» **Task set**:
**a.** According to the essay on Lud-in-the-Mist, what do the people of Dorimare learn to produce and then export to the whole world?
**b.** Reproduce everything in the essay on Lud-in-the-Mist from "A strange fellow, Leer!" down to "today’s ‘contractual’ levelling.".

» **Selected extract**:
....
Fairyland is Fantasy, the uncanny other, the source of romantic thrill and scare, the exciting and alarming. But Fairyland is also: the past, the pre-Modern: Nathanial first starts to suspect that Leer is an agent of Fairyland when he hears the ‘note’ in his voice, and remembers the fellow’s antiquarian interests — we discover that he was the secret author of the academic study previously banned in Lud.

A strange fellow, Leer! The Note had once sounded in his voice. Where did he come from? Who was he? Nobody knew in Lud-in-the-Mist. And, then, there were his antiquarian tastes. … the past was dim and evil, a heap of rotting leaves. The past was silent and belonged to the Silent People. [ch 12]

The Silent People are the fae, of course. They are not ‘the past’ in the abstract, they are Taylorian porous subjectivity — as opposed to our present’s buffered identities. They are, as Alan Jacobs points out in his excellent essay on his novel, Henry James Sumner Maine’s ‘status’ old-world rather than today’s ‘contractual’ levelling.

Like many other fantasy writers, Mirrlees is interested in what happens if the power of Fairyland cannot be wholly excluded from our well-buffered society. In this case, we see what happens when magic begins to creep back into well-ordered and well-buffered lives. To figure this as essentially a drug war — an inevitably unsuccessful attempt to prevent the smuggling of what one character in the story significantly calls the “commodity“ of fairy fruit — is a wonderful conceit and developed with delightful panache, tracing an elegantly oscillating line between the economic and the metaphysical.

… What happens at the end of the book is a restoration of magic to Dorimare and Lud-in-the-Mist. In this sense, the end of the story might be thought to resemble that of The King of Elfland‘s Daughter, in which Elfland, which had previously “ebbed” or withdrawn itself from our world, rushes back to enclose the kingdom of Erl, making it a region of Elfland. But in Mirrlees’s tale, that’s not quite how things work out. The once and future mayor of Lud-in-the-Mist, Nathaniel Chanticleer, restores Dorimare’s friendship with Fairyland and not only makes fairy fruit freely available rather than legally prohibited but indeed suggests, as does his friend Ambrose Honeysuckle, that everyone eat it … But (here perhaps we should recall Woolf’s description of Mirrlees as a “prickly & perverse young woman”) Master Nathaniel’s radical policy does not result in in Dorimare’s being absorbed into Fairyland. Rather, there is a kind of negotiated contract between the two worlds that in many ways confirms, rather than refutes or overcomes, the mercantile and capitalist character of Dorimare. Fairy fruit becomes so plentiful in Dorimare that it can’t all be eaten, and the people of Dorimare extend their commercial influence by learning how to produce candied fairy fruit, which they then export to the whole world. We witness not the absorption of Dorimare into a magical world but rather the triumph of its commercial expertise and ambition. Fairy fruit becomes indeed a commodity.
....
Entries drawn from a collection

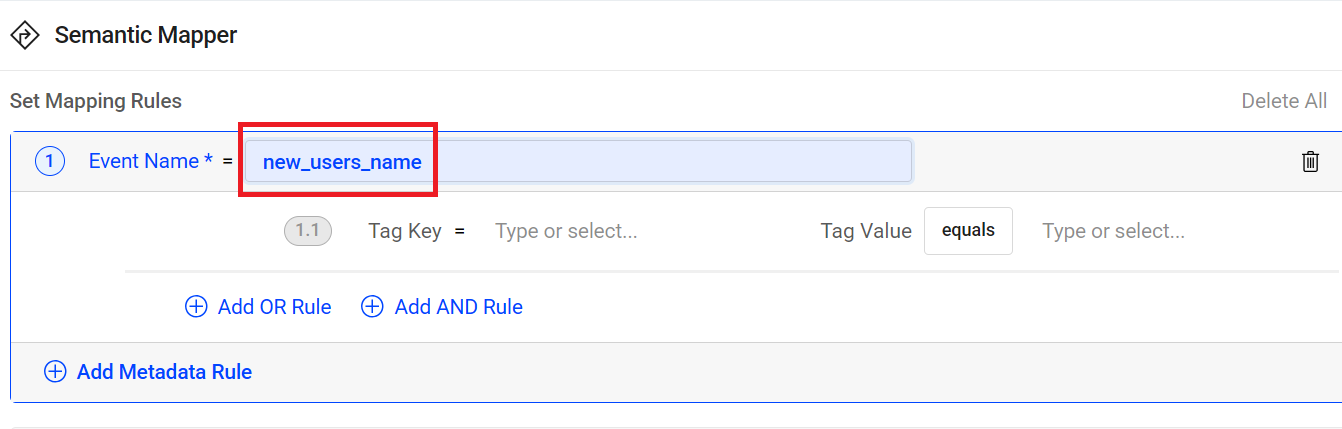Select the 1.1 sub-rule badge
The image size is (1342, 429).
[x=307, y=231]
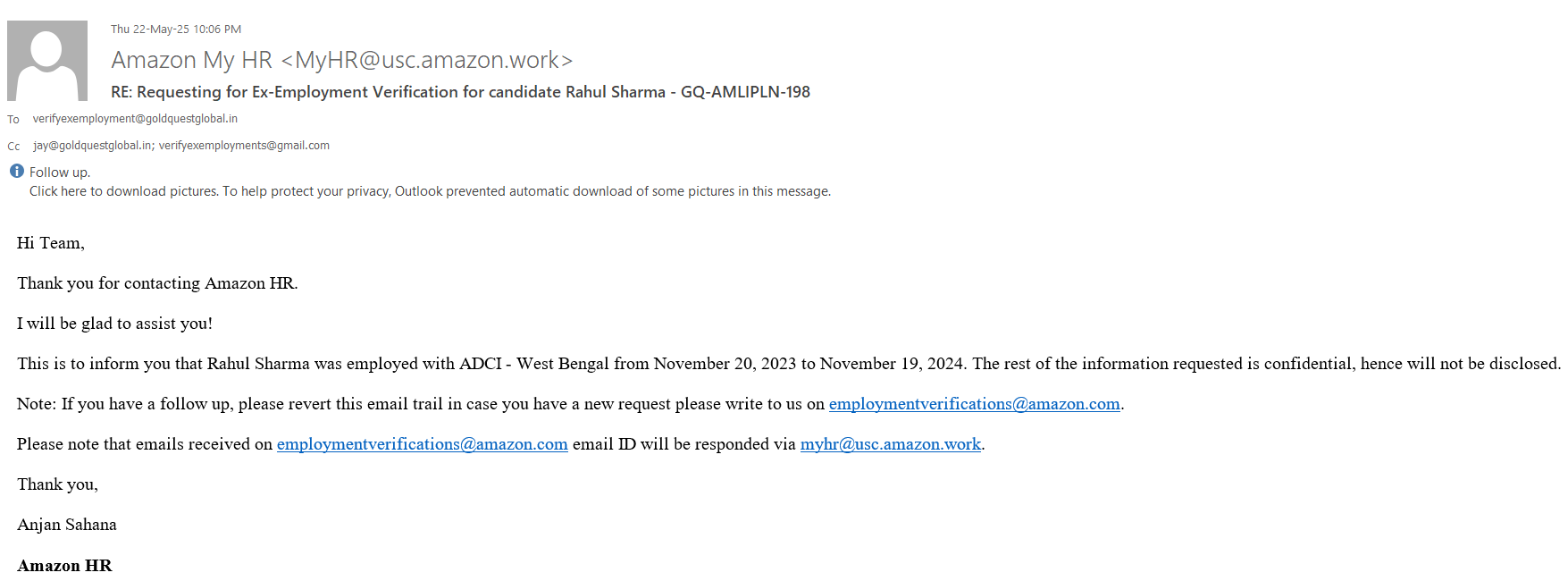Open the myhr@usc.amazon.work link
The image size is (1568, 581).
pos(890,444)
....
» **Expected results**:
**a.** Candied fairy fruit.

**b.**
A strange fellow, Leer! The Note had once sounded in his voice. Where did he come from? Who was he? Nobody knew in Lud-in-the-Mist. And, then, there were his antiquarian tastes. … the past was dim and evil, a heap of rotting leaves. The past was silent and belonged to the Silent People. [ch 12]

The Silent People are the fae, of course. They are not ‘the past’ in the abstract, they are Taylorian porous subjectivity — as opposed to our present’s buffered identities. They are, as Alan Jacobs points out in his excellent essay on his novel, Henry James Sumner Maine’s ‘status’ old-world rather than today’s ‘contractual’ levelling.